From here, we stroll towards the neighborhood's premiere church, Our Lady of Pompeii – founded in 1892 as a national parish to serve Italian-American immigrants who settled in Greenwich Village. Over time it became the American equal to Italy's own Our Lady of Pompeii. Next, we stroll down MacDougal Street, lingering in front of several famous bars and pubs – often frequented by celebrities Bob Dylan in their hey-days.
During our time together we'll encounter The Church of St Anthony of Padua, America’s earliest extant Catholic church, and several key monuments dedicated to the Italian American immigrants who built up the neighborhood together. As our tour concludes, we'll visit several other key restaurants and cafes which have each played a critical role in adapting and preserving classic cuisines which are foundational to the Italian-American heritage.

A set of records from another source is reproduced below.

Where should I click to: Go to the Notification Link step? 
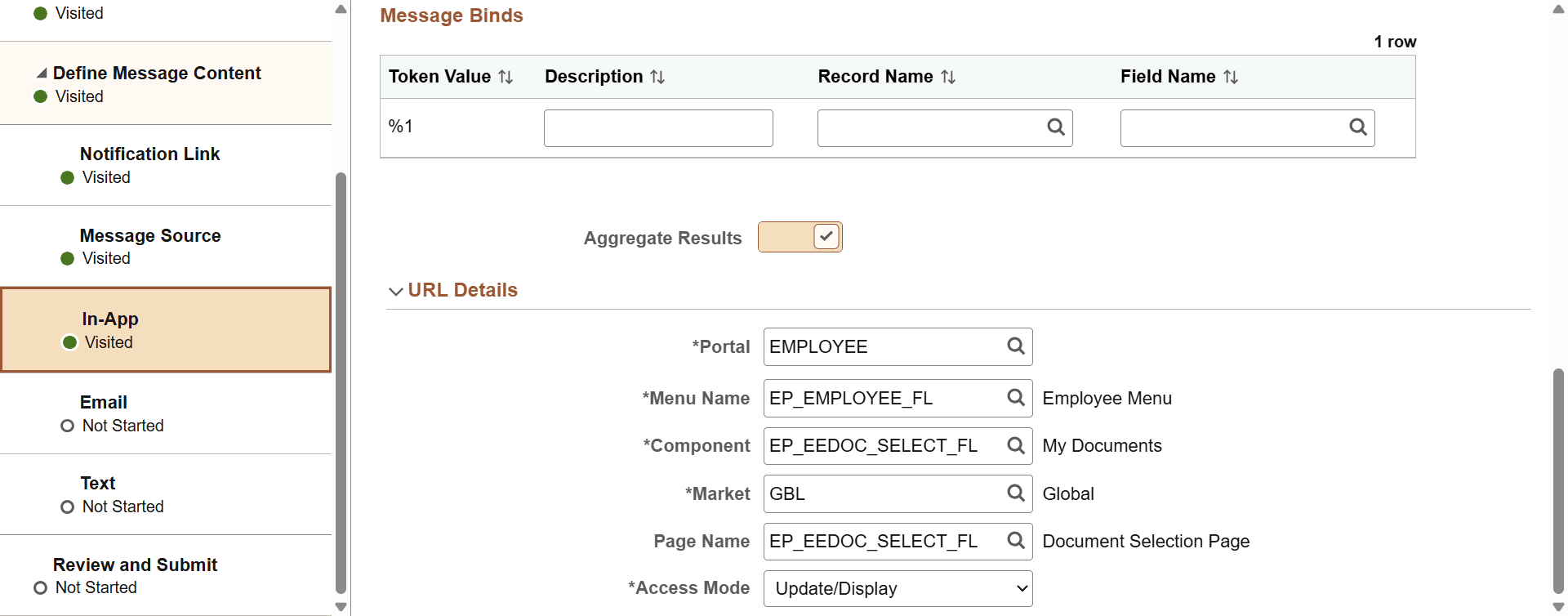tap(149, 154)
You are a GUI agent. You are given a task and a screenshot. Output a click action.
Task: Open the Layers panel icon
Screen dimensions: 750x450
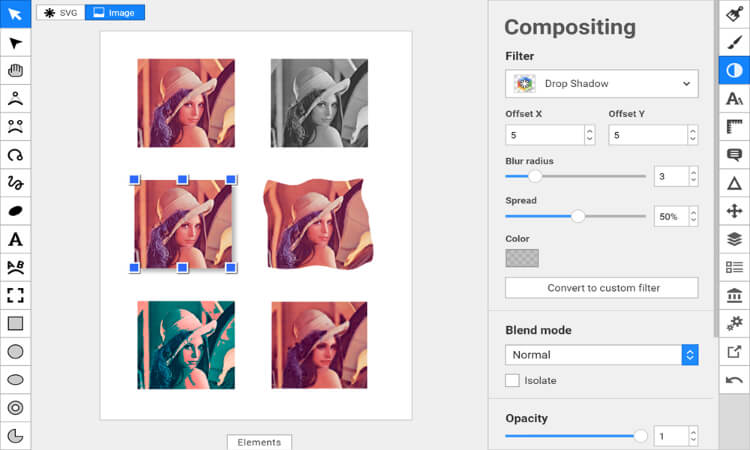[x=733, y=239]

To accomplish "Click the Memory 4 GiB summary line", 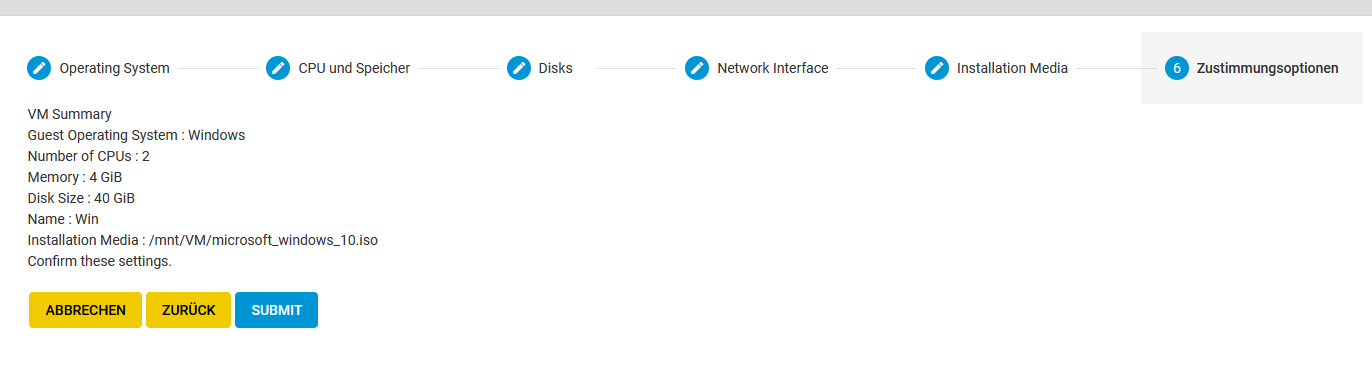I will pos(75,177).
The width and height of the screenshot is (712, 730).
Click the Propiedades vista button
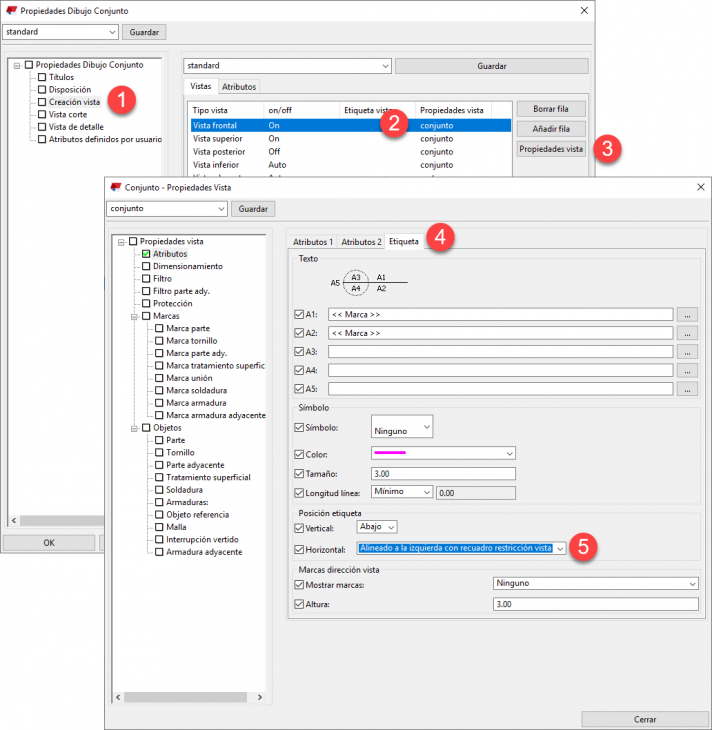point(550,149)
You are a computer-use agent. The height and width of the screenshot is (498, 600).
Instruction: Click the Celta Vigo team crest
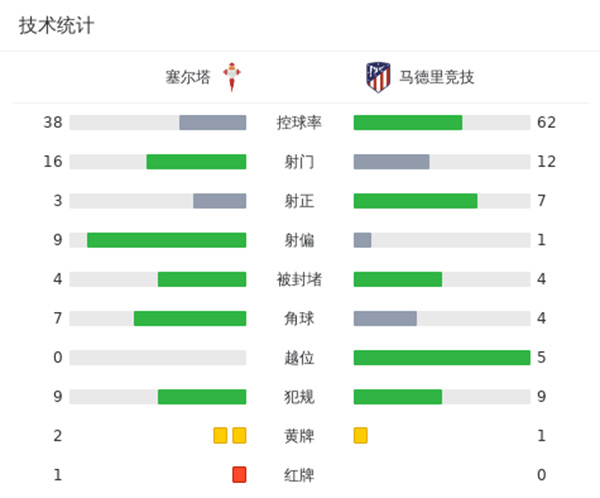pyautogui.click(x=232, y=76)
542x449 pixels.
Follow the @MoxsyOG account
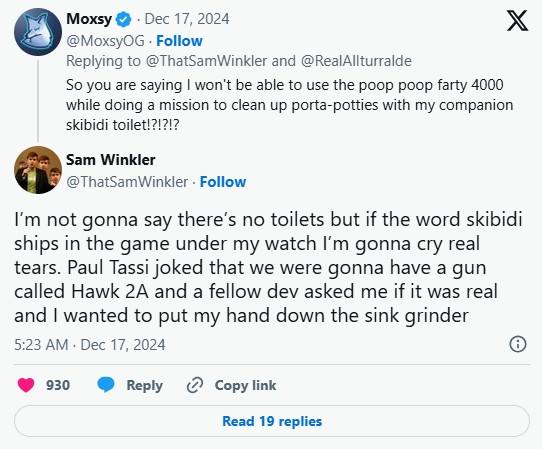(179, 41)
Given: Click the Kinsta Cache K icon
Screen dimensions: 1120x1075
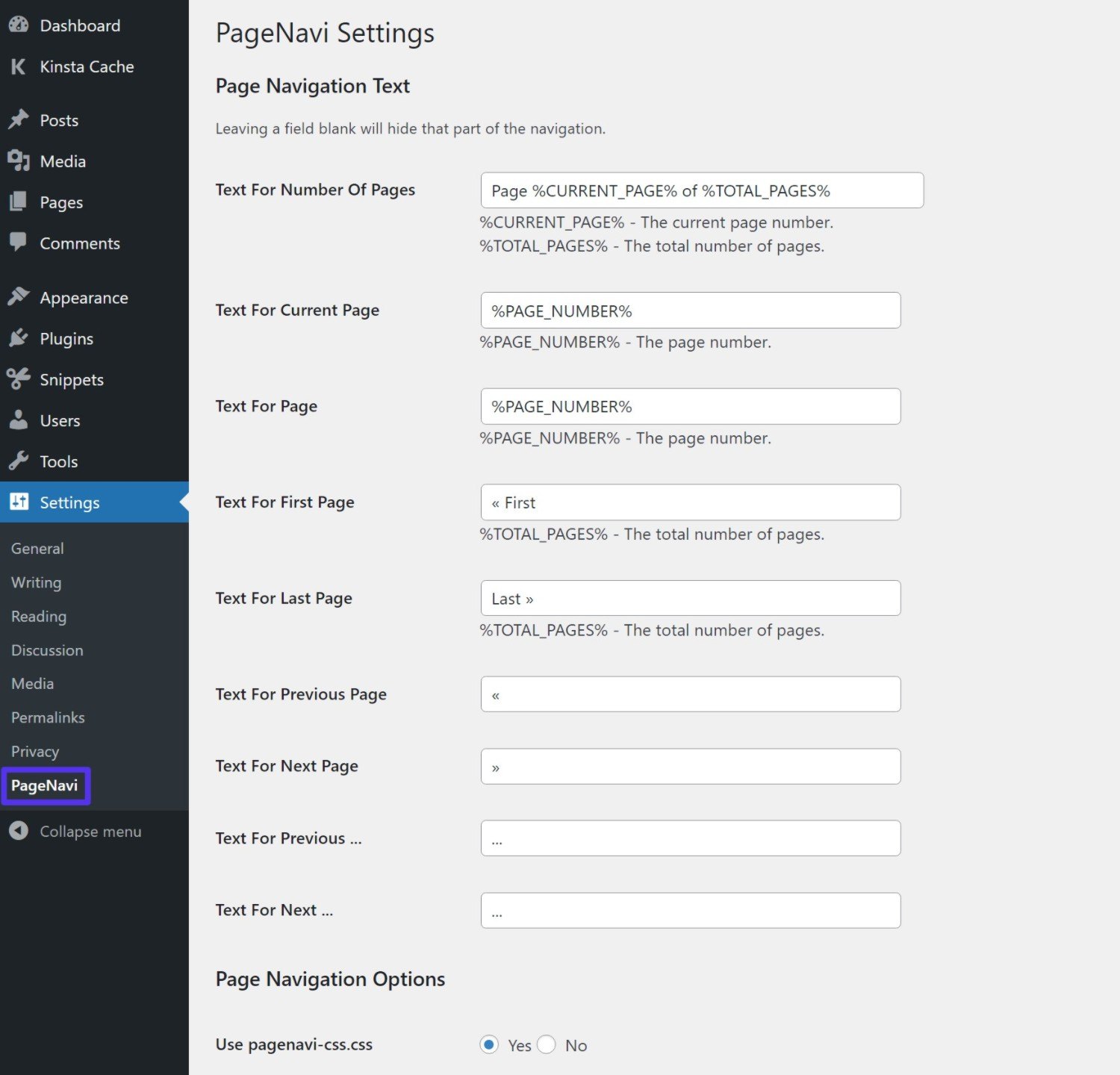Looking at the screenshot, I should [x=19, y=66].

Can I learn more about Italian Food before my tour?
Yes! Context is proud to offer several Italian-themed cooking classes. For additional details, click here.
Alexandra Leaf is a culinary historian and cookbook author. She writes for a variety of publications including The Philadelphia Daily News, Gastronomica and Country Living and most recently SAVEUR. She has been featured on radio and television, including NPR and CNN, and in such print media as The New York Times, Food and Wine, and Travel and Leisure. Alexandra is a member of Les Dames d'Escoffier International; is a board member of The New York Food Museum; and is former chair of Culinary Historians of New York. Alexandra holds a Masters' degree in Comparative Literature from NYU and speaks fluent French and Italian. In 1992, she was awarded a Soros Foundation Teaching Fellowship and in 2002 was cited for her outstanding contribution to the James Beard Foundation. Her award-winning (IACP) cookbook "Van Gogh's Table at the Auberge Ravoux" (Artisan Books, 2001) has just been reissued in paperback. In 2002, the French edition of the book was published by Hoebecke. Alexandra's first book, "The Impressionists' Table: Recipes and Gastronomy of 19th Century France" was published in 1994 by Rizzoli International. Alexandra is a well-known expert on chocolate and is the principal organizer of the 92nd St. Y's annual World Chocolate Extravaganza. She lectures around the country on the history, manufacture and appreciation of fine chocolate. In addition, she teaches tasting classes at the Institute for Culinary Education and at the 92nd St. Y in New York City where she resides.
Dave Cook is a New York-based photojournalist. Since 2005 his website Eating In Translation has explored lesser-known food in the five boroughs of the city and, occasionally, farther afield. Dave's work has also appeared in The Art of Eating; Culinary Backstreets; The New York Times; Savoring Gotham: A Food Lover's Companion to New York City; and many other publications.
Francesco was born in Sicily and grew up in New York. He graduated with a Master's degree in Architecture and worked professionally in that field for his entire career. When he retired, Frank started leading tours of his city as a way to share New York with visitors from all over the world. When leading tours of the history, architecture and food scene of NYC, Frank is introducing visitors, or new friends, to this intriguing city, revealing its hidden and sometimes forgotten past, in order to better understand its present. A true “Cicerone”, storytelling is at the center of Frank’s tours and he introduces visitors to the characters from New York’s rich history, from his Sicilian grandmother to Emily Roebling, a little know contributor to the construction of the Brooklyn Bridge. Frank’s passion for all things New York shines through on his tours all over Manhattan.